#### Document excerpt:
begin

Research Shows “Massive Under Reporting” of Business Corruption in New Zealand

corruption

New Zealand has a low perception of corruption for a reason

A reminder today that New Zealand’s poor perception of corruption is slipping in comparison to other developed countries.

New Zealand’s ranking in Transparency International’s annual Corruptions Perceptions Index recently slipped from second to fourth place.

A survey by the Chartered Accountants Australia and New Zealand (CA ANZ) had found that only half of New Zealand businesses would report an illegal demand from customers or suppliers and only 16% had a formal anti-bribery/corruption policy in place. Furthermore, there is scant protection for corruption whistleblowers:

CA ANZ New Zealand Country Head Kirsten Patterson said this represents a “massive level of under reporting”.

The survey, involving 1000 New Zealand businesses of different sizes across industries countrywide, shows that only 51% of businesses would definitely report an illegal demand with larger firms more likely to do so than smaller ones.

Overall, 6% reported having had illegal demands or bribes made by customers or suppliers.

Patterson said “The survey highlights our concerns that New Zealand’s small-to-medium businesses are unaware of the dangers of bribery and corruption.

We need urgent education and action to ensure our businesses understand the risks and are implementing measures to help stamp out any corruption they encounter.

“Organisations such as ourselves recognise the importance of codes of ethics, and compulsory training on ethics, but still more could be done.”…

…only 16% of businesses surveyed had a formal anti-bribery/corruption policy in place – Wellington businesses were most likely to at 21.8% and Auckland least likely at 11.6%.

And, only 20% knew about the Protected Disclosures Act which provides protection for whistle-blowers who are one of the most common sources of bribery/corruption disclosures.

end

#### Your tasks:
1: From the article on business corruption in New Zealand, list each distinct percentage it gives, in the order each first appears.
2: Carry on the article about under-reported business corruption in New Zealand, starting after its last sentence.
The listing plays no part in this work.

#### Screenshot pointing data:

begin

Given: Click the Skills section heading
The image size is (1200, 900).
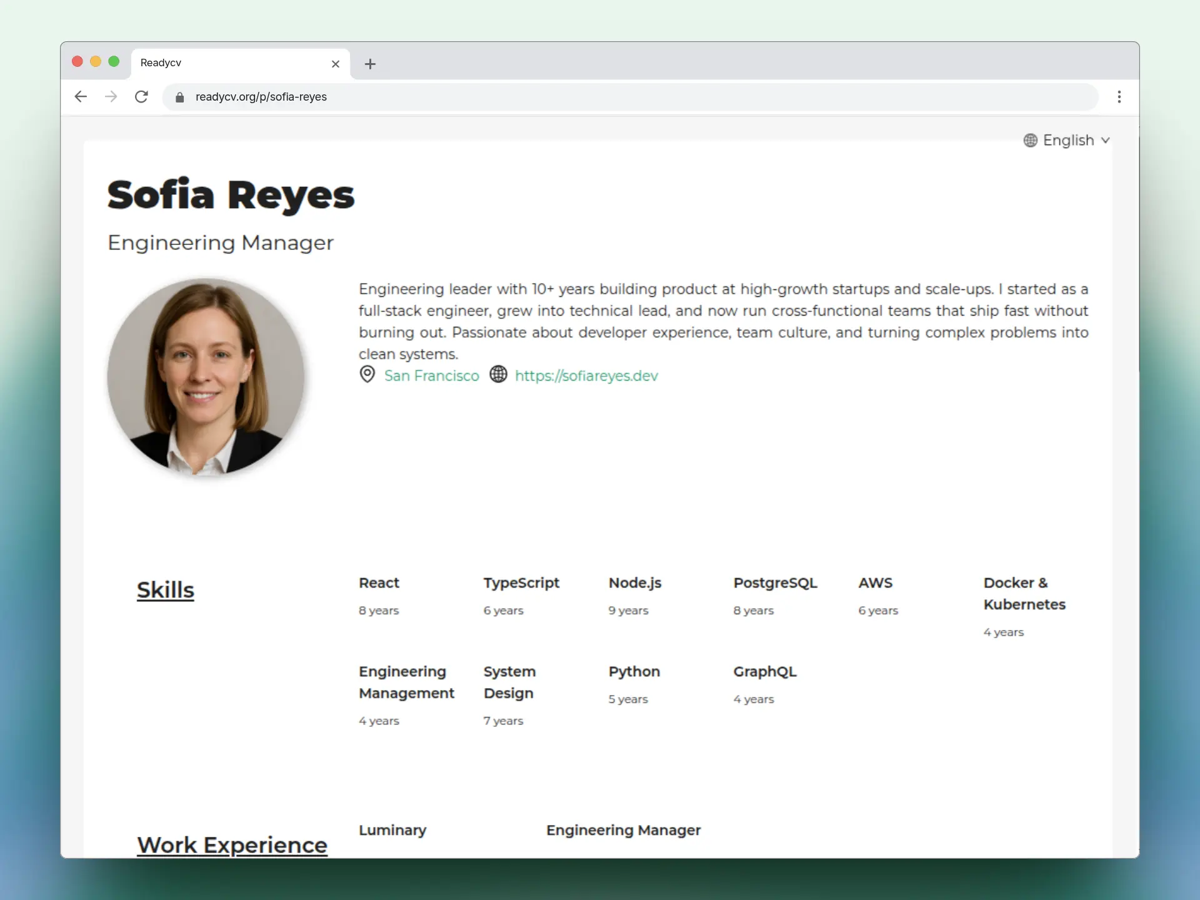Looking at the screenshot, I should [x=166, y=589].
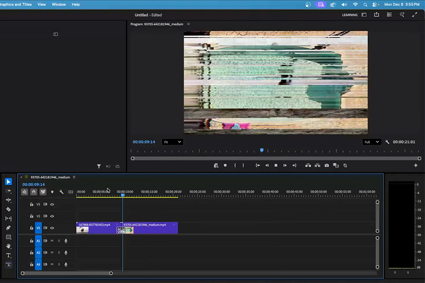Open the Timeline Display Settings wrench
Viewport: 425px width, 283px height.
(x=61, y=191)
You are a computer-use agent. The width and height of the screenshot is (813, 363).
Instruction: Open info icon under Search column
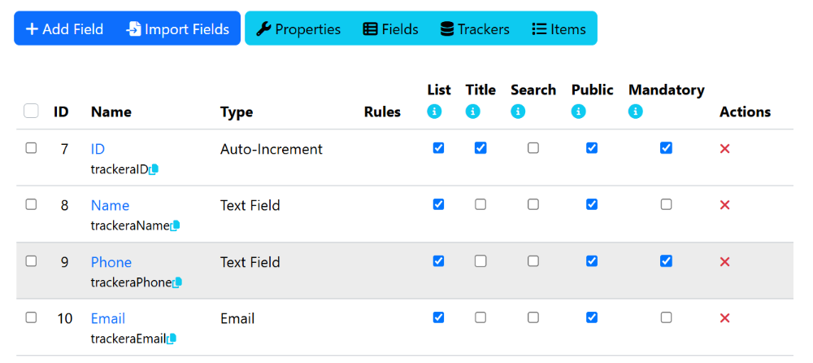click(x=518, y=112)
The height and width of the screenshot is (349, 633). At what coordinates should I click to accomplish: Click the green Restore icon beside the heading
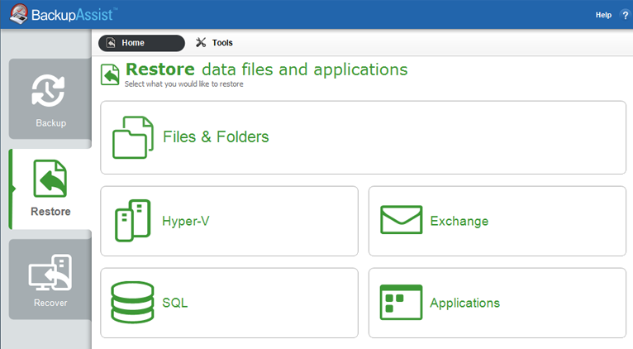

end

#### Responses in order:
1: 16%, 51%, 6%, 21.8%, 11.6%, 20%

2:
Only 18% of respondents think whistle-blowers should be rewarded, as happens in some countries which offer rewards for whistle-blowing on tax issues… more here

and it’s interesting to see the sectors where corruption is most prevalent:

Construction and manufacturing sector businesses taking part in the CA ANZ survey reported the highest levels of illegal demands at 11.1% and 7.7% respectively. By region, Auckland businesses faced the highest level of illegal demands (7.4%) with Wellington businesses the lowest at 2.3%.

Government criticized for losing its moral compass

The present government has been criticized for losing its moral compass when allowing controversial building developments. Environment Minister Nick Smith stepped into a legal appeal in a housing project in an Auckland quarry.

Dr Smith has announced that he will use his right under the Resource Management Act to oppose an appeal by two local residents’ groups against a $1.2 billion Fletcher Building plan for up to 1500 apartments and townhouses on the site of the old Winstones quarry at Three Kings…

Dr Smith’s move to join the case is the first time an Environment Minister has used this power since 1999.

Surprisingly, Environmental Defence Society executive director Gary Taylor welcomed it.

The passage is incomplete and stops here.